The doubts haunted Kevin McCarthy.
Publicly, he projected an air of confidence, the appearance of the man who would be the next speaker of the House. But in private, his allies told him the pursuit for power was changing him and he wasn’t himself. Some said that even if he won, he couldn’t govern.
“We need somebody to get us 247,” McCarthy said in an extensive interview with POLITICO Thursday, referring to the total number of House Republicans. “And I was never going to be able to get 247.”
The majority leader’s longtime allies — the people he recruited and helped get elected to Congress — told him they were getting hammered back home, and that it would be difficult to back him on the House floor.
Other friends said McCarthy’s pursuit of the speaker’s gavel had become a staggering weight on his shoulders and was already starting to change him.
Conservatives — namely members of the House Freedom Caucus — were making demands he believed he simply couldn’t deliver on.

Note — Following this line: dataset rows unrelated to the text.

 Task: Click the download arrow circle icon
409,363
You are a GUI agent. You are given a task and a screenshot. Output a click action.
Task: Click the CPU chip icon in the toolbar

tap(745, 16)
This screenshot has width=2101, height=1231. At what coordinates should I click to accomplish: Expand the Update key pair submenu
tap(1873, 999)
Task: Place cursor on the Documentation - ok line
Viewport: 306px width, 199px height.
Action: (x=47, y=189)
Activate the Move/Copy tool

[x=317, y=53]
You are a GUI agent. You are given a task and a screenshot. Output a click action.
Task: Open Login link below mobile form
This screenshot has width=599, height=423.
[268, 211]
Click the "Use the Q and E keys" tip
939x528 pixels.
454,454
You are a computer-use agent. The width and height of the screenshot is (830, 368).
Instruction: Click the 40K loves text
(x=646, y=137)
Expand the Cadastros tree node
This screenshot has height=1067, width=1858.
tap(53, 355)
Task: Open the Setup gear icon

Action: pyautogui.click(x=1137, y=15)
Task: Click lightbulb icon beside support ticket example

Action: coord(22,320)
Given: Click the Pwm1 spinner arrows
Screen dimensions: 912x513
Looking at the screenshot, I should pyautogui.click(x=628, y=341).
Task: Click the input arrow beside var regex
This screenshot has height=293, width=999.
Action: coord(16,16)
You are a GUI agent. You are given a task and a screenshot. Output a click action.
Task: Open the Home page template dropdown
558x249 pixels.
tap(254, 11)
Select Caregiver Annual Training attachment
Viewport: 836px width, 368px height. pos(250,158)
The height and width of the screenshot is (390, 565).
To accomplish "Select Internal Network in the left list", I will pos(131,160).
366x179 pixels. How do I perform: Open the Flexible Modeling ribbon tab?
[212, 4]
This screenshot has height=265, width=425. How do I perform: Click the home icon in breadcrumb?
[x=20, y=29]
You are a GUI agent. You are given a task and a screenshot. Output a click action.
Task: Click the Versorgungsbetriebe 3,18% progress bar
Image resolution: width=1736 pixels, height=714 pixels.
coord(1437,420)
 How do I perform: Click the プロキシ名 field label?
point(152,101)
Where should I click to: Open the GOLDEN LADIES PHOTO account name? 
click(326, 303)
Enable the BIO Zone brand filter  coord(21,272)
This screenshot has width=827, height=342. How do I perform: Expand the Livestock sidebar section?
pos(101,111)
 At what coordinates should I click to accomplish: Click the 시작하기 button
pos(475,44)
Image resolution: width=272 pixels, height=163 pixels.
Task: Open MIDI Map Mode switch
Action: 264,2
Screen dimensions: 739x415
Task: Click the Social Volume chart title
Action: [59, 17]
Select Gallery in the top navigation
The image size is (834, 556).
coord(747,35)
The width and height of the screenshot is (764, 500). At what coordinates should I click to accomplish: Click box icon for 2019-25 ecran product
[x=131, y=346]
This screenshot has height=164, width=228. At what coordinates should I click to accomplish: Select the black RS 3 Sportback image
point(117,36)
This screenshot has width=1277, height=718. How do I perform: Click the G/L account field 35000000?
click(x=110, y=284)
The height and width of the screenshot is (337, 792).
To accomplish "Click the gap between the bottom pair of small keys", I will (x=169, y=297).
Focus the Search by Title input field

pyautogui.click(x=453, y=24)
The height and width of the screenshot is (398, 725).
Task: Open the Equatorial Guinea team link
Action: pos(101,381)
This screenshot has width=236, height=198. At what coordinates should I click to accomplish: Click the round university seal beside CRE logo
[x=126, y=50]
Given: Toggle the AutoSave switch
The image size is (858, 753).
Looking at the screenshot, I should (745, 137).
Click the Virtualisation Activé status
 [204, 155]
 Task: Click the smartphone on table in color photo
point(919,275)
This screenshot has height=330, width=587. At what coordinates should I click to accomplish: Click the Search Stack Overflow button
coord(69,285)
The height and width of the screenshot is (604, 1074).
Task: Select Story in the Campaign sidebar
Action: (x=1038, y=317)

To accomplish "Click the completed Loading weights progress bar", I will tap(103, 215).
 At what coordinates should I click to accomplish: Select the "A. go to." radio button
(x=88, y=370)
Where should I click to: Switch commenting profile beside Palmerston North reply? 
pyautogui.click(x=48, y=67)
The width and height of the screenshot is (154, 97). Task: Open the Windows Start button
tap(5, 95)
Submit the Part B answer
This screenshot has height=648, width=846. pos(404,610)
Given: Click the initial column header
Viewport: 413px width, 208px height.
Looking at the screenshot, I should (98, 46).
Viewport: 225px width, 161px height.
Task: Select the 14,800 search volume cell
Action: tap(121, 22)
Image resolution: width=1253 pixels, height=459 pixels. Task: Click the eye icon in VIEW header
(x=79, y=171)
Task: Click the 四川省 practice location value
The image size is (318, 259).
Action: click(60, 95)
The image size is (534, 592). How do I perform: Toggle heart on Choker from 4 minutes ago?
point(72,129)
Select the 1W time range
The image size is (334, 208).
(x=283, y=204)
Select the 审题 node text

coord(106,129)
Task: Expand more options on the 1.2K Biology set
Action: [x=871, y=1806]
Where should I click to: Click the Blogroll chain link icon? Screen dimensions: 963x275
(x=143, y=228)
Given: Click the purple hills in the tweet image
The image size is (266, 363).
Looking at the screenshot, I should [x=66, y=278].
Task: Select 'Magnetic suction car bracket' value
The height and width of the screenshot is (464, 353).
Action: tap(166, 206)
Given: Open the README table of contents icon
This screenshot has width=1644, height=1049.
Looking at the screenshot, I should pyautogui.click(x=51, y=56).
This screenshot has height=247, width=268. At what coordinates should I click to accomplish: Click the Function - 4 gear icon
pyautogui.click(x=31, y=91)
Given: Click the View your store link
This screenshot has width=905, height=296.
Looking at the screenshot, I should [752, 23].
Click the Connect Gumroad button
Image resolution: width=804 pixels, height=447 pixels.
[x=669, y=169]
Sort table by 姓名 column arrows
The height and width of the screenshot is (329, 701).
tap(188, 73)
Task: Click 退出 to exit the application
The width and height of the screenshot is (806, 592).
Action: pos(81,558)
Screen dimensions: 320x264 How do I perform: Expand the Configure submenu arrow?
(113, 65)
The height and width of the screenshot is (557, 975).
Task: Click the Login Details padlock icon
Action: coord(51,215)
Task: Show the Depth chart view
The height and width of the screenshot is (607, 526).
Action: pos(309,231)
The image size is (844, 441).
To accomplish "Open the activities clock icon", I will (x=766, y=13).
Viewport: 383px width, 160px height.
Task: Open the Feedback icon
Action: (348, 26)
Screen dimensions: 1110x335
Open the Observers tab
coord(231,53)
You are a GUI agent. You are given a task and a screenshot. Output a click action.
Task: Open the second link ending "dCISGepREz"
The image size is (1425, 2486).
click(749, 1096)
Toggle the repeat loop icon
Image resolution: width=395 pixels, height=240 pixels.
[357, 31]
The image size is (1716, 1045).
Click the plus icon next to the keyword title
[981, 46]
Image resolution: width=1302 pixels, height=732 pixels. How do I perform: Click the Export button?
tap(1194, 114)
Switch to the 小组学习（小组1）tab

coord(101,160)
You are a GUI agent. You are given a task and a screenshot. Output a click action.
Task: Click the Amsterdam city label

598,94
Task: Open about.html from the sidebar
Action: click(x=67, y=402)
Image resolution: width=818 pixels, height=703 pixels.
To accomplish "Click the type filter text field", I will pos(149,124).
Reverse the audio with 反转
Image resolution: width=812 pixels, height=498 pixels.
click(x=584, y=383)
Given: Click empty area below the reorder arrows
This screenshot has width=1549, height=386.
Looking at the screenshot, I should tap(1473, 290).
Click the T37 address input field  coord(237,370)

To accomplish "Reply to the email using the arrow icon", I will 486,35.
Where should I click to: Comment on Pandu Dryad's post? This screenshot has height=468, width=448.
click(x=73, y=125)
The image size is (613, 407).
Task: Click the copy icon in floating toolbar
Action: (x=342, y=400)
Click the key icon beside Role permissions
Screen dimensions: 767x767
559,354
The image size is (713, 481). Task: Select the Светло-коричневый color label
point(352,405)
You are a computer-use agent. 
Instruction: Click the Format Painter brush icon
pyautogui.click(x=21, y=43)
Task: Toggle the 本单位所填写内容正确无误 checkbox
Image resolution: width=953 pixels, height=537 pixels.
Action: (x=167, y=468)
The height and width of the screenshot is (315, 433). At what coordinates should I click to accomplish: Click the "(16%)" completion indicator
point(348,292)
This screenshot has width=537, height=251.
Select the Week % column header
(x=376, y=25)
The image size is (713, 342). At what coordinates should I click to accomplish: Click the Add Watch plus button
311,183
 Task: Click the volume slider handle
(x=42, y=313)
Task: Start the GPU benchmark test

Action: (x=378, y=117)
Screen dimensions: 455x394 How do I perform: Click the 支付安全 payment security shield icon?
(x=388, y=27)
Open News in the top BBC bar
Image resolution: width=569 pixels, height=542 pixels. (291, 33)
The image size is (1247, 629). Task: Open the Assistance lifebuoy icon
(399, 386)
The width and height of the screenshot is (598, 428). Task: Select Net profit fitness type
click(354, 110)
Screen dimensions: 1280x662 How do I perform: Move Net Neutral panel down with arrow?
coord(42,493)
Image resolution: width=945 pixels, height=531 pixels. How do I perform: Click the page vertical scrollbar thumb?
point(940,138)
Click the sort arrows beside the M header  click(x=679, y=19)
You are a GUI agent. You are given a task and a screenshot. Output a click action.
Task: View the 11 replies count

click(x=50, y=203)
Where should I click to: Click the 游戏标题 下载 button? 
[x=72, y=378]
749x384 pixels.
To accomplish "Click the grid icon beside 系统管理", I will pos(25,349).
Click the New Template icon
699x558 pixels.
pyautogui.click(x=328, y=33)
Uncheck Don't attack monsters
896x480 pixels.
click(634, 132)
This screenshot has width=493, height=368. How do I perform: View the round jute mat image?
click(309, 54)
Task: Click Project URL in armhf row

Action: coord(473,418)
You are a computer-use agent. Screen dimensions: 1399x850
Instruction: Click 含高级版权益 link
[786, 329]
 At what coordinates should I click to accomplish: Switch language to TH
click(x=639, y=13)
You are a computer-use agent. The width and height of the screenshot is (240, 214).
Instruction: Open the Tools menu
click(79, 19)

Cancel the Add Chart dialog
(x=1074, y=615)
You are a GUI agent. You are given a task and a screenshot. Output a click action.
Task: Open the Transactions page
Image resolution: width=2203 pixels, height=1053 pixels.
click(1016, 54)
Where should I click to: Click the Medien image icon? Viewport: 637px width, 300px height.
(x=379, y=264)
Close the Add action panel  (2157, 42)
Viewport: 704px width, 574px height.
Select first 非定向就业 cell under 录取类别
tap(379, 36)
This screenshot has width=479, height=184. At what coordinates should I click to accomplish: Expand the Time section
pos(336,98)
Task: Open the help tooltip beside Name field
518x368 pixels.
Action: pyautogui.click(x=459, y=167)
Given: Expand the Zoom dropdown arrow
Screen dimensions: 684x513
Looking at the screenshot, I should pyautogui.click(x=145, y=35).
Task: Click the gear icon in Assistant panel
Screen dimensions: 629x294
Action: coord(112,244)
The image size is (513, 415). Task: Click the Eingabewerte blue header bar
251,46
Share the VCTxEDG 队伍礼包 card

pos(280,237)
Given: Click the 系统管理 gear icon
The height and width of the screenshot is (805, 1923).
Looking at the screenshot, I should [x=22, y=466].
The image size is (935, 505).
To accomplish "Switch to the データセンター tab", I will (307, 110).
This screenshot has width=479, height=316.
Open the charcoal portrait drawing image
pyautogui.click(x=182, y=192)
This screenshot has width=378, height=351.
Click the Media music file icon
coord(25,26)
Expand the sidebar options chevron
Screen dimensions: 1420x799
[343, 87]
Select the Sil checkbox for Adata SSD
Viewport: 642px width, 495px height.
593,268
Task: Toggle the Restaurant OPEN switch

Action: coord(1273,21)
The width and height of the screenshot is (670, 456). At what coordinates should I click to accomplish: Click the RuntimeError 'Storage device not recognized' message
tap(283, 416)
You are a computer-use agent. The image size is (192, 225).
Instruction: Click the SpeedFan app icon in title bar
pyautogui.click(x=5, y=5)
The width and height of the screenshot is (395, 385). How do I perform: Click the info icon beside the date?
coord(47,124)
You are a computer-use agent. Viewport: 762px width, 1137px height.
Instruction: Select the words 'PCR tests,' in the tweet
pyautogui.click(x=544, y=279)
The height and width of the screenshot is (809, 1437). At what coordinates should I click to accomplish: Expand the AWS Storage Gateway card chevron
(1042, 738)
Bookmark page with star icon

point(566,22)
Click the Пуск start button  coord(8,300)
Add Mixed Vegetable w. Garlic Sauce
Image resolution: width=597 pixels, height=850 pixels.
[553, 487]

The job of Speaker of the House is the second most powerful in the United States, after the President. They basically solely decide what bills and issues get voted on in the House. In the absence of a President, they are the de facto leader of their party.
Yet the Republican civil war has made the job an awful one. Some Republican representatives have demands so unreasonable, that no Speaker can meet them, and hence no Speaker can govern – unless they rely on Democrats.
So we have not only seen Boehner resign as Speaker, but his No 2 drop out of the race to replace him.
The Republicans have the House and Senate, and Clinton is looking beatable if she is the Democratic nominee. If they had unity, they could win the presidency next year, but if they don’t they will lose, and possibly lose the Senate also. That would be bad as a further Democratic administration could see major changes in the Supreme Court, which would give the liberal wing a majority.